TASK DETAILS: Once the line with "You are a computer-use" has been located in the records below, set down that line and all subsequent lines exactly, omitting the pictures.

Dataset entries:
▬▬▬▬▬▬

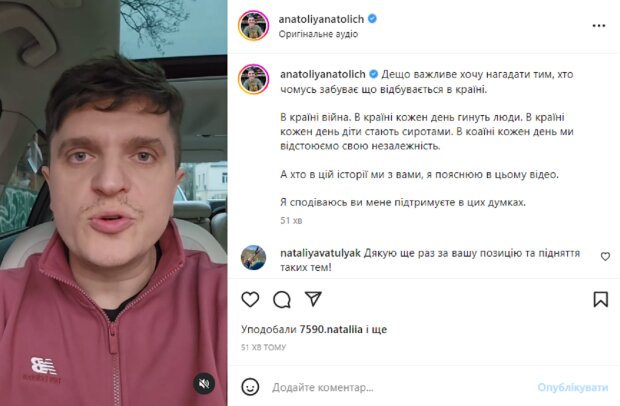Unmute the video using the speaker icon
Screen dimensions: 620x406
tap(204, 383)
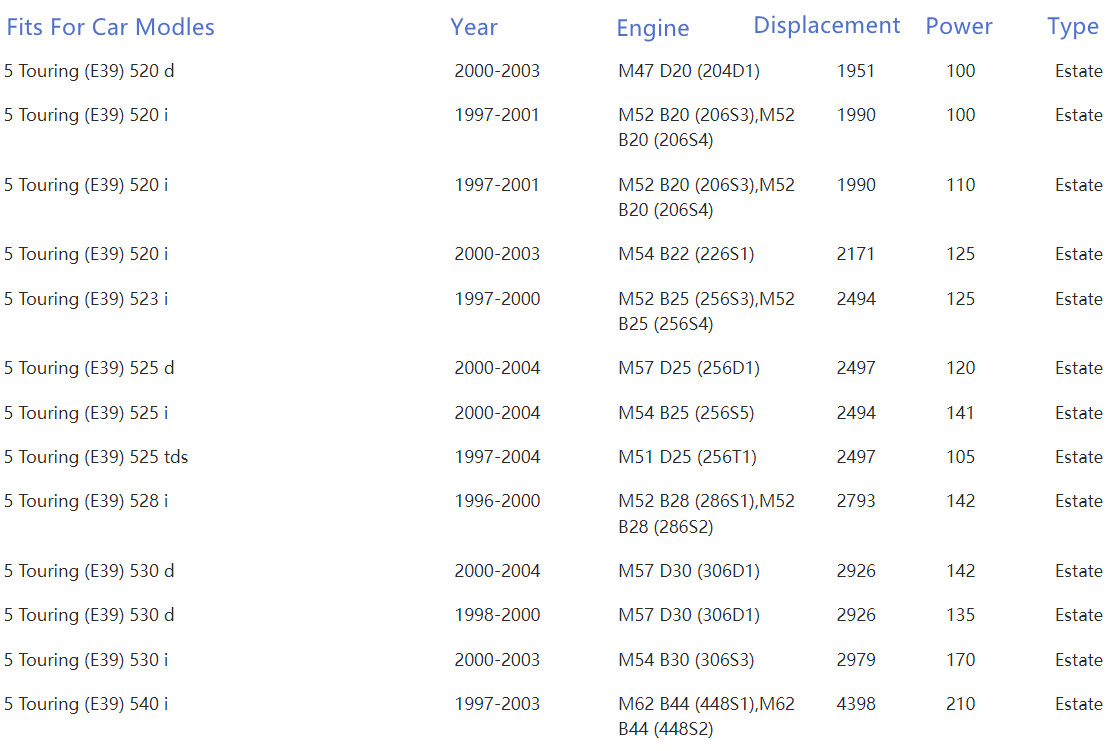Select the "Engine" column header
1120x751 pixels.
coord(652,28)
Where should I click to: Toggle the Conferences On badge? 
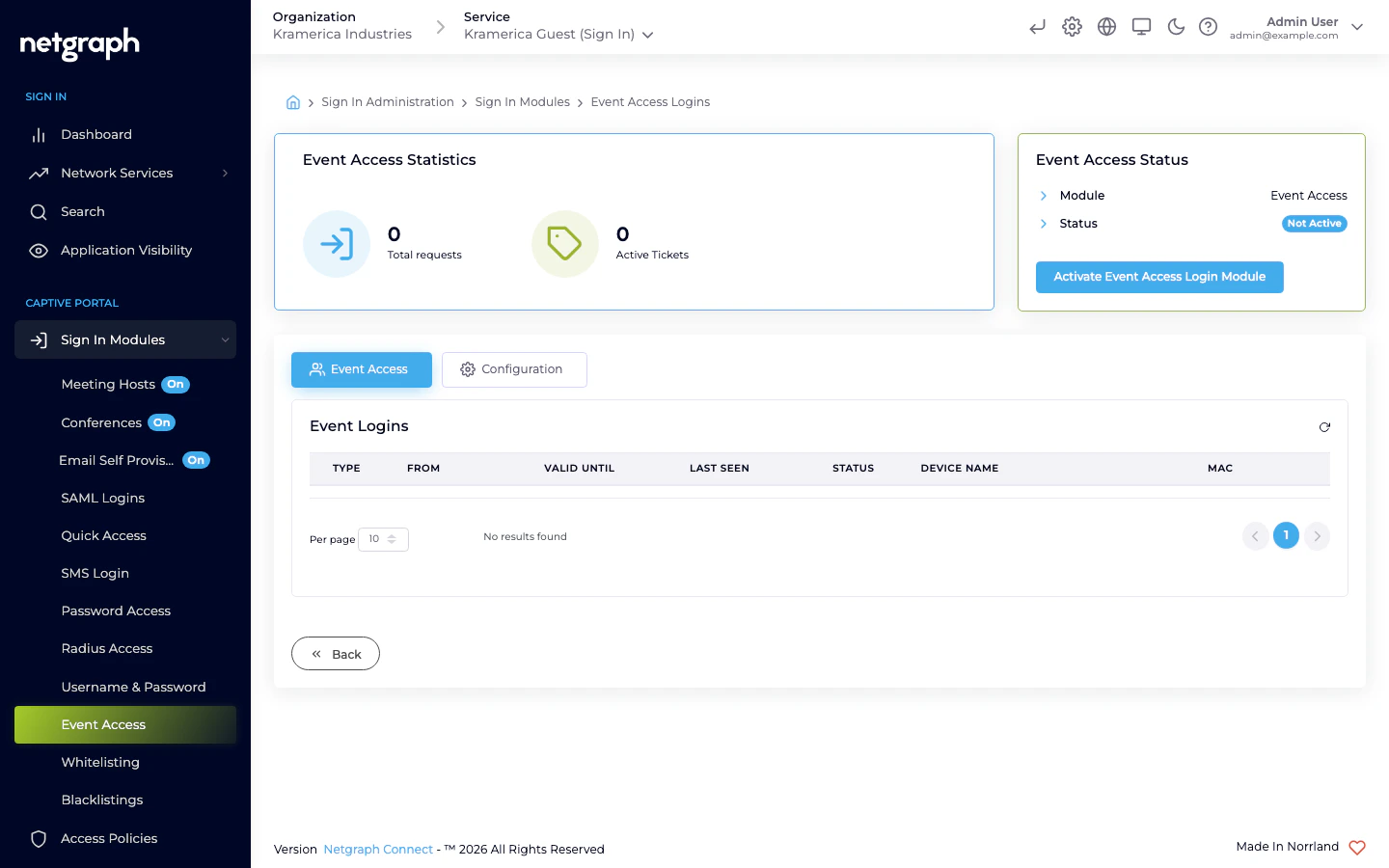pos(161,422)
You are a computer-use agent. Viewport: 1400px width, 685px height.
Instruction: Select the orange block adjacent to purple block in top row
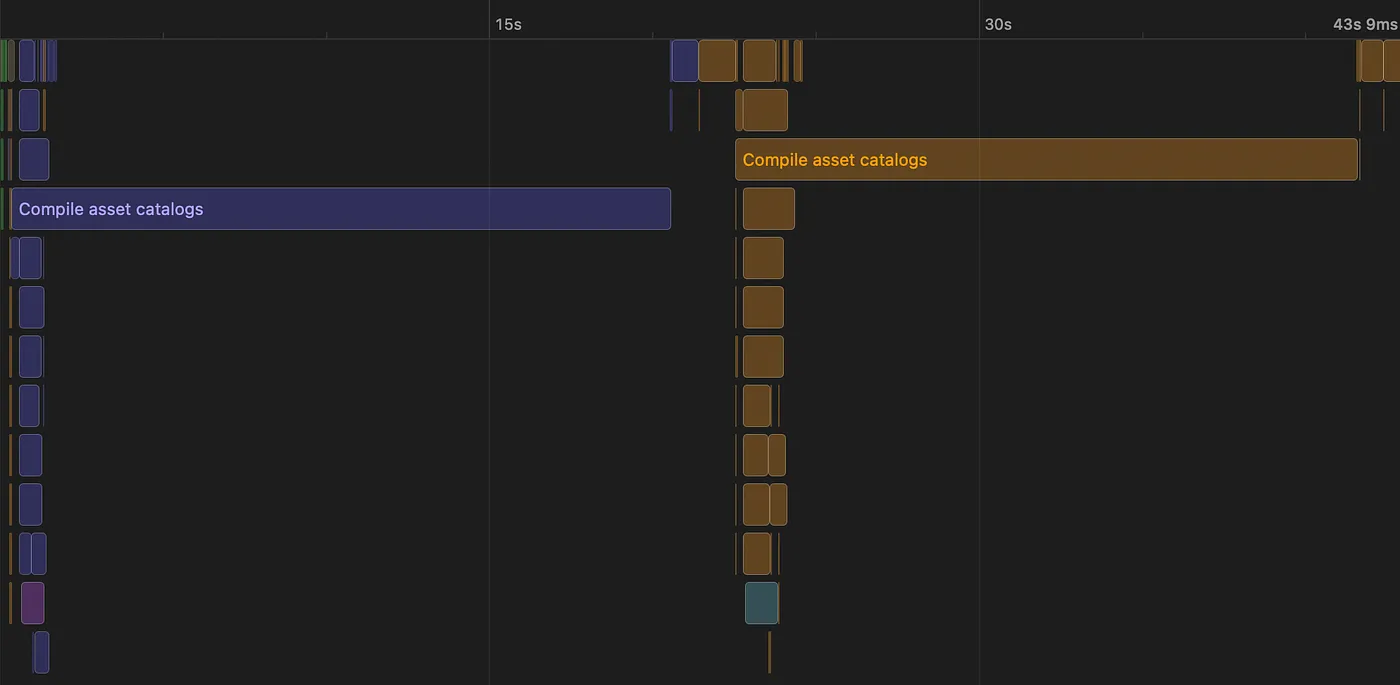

▬▬▬▬▬▬

ANSWER BELOW:
You are a computer-use agent. Viewport: 1400px width, 685px height.
Instruction: Select the orange block adjacent to purple block in top row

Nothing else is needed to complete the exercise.